She searched his eyes. “Maybe.”
Her answer caused a flicker of hope in his stomach. For so long, Marco had wanted to be honest with someone, to let someone see the true version of himself. Cam had already seen more of him than he’d allowed anyone else, at least since he’d finished his training. What he said next would either bring them closer, or end up costing him his life.
He only hoped he was right about Camilla Melini’s ability to keep a secret.
Marco took a deep breath and said, “Have you ever heard the stories about the Elemental Master training academies?”
Cam stilled, but then smiled and said, “It was far-fetched, but that was one of my theories.”
He blinked. “What theory?”
“I’ve been wondering about it ever since I couldn’t break out of your ice bonds. The fog trick and ice dome only convinced me more, and I started to believe you were an Elemental Master.” He kept his face blank and her brows came together. “That’s what you were going to tell me, right? That somehow, despite the law and forced disbanding of the academies, you went through the training.”
Marco had to be an Elemental Master; there was no other explanation for the control he had over his abilities.
Cam knew the stories. But she had never imagined that the Elemental Masters, or their training academies, were still around. In the past, EMs had been heroes, defending their home territories, or helping to end conflicts. If the academies were still recruiting and training potential EMs, she wondered what they did once their training was complete. Cam had access to a lot of privileged information via DEFEND’s resources, so if she’d never heard about their actions, it was a well-kept secret.
Marco tightened his grip on her hips, leaned forward, and said, “How do you know about the Elemental Masters? Even mentioning the term was outlawed nearly a century ago.”
Okay. That wasn’t the answer she’d been hoping for. “I’m not saying anything until you confirm or deny that you are one.”
He narrowed his eyes. “Yes, fine, I’m an Elemental Water Master.” He squeezed her hips. “Now, tell me how much you know and where you heard it.”
She didn’t trust Marco enough to simply take him at his word, especially with something as far-fetched as being an EM. She wanted to see it with her own eyes. “Prove that you’re an EM first.”
He created a carnation flower out of ice and handed it to her. “Have you ever seen a regular first-born create something like that with barely a thought?”
Cam stared at the ice flower glistening in the faint light from the street lamps. “No.”
“Or how about this?”
A second later, snow started to fall, but when she looked up, all she saw was the ice dome—there weren’t any clouds.
Marco could control the weather, just like in the stories.
She looked back at him, and he raised his eyebrow. “Good enough for you? I could do this all night.”
The ice bonds, the dome, the flower, the snow—all of it pointed to one conclusion. Marco had to be an Elemental Master.
But he’d said Masters with an “s”—as in plural—so there had to be more of them somewhere. The question was how they’d managed to keep their existence secret from the AMT Oversight Committee. “But how is this possible? No one knows about the existence of EMs, not even DEFEND.”
Marco tapped her chin. “That’s what you think.”
“What the hell? Stop with the ambiguity and just spit it out already, Marco.”
“First, answer my question about how you know about the EMs. That’s only fair.”
Cam resisted a growl, but knew he was right. “Fine. My mother told my siblings and me the stories growing up. But apart from my family, I have no idea who else knows.”
His grip on her hips loosened and he said, “Which stories did your mother tell you?”

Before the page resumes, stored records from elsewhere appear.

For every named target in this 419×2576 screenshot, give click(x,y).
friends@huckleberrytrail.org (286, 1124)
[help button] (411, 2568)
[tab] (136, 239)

She pushed past the sadness that squeezed her heart at the memories. “She knew hundreds of Feiru legends. I think she told them to us to try to make Kiarra feel more accepted, and less like a burden. But whatever the reason, the one that reminded me of you was the story of Konrad Wolf.”
Konrad Wolf had been a strong—yet humble—Elemental Water Master from the 16th century. The story that had made him a legend was about how he’d foiled the plans of an army trying to invade his hometown of Vienna, by manipulating the weather.
Marco winked. “Glad to know you see me as a hero.” She glared and he laughed. “All right, I’ll drop the bullshit. But before I can tell you anything else, I need you to promise me that you won’t tell anyone about this—not your team or even your sister. I’m not really supposed to tell anyone, so the fewer who know the better.”
The enormity of his confidence hit her. First, he’d listened to her past with the Fed League without judgment, and now he was telling her something that could easily make him a target.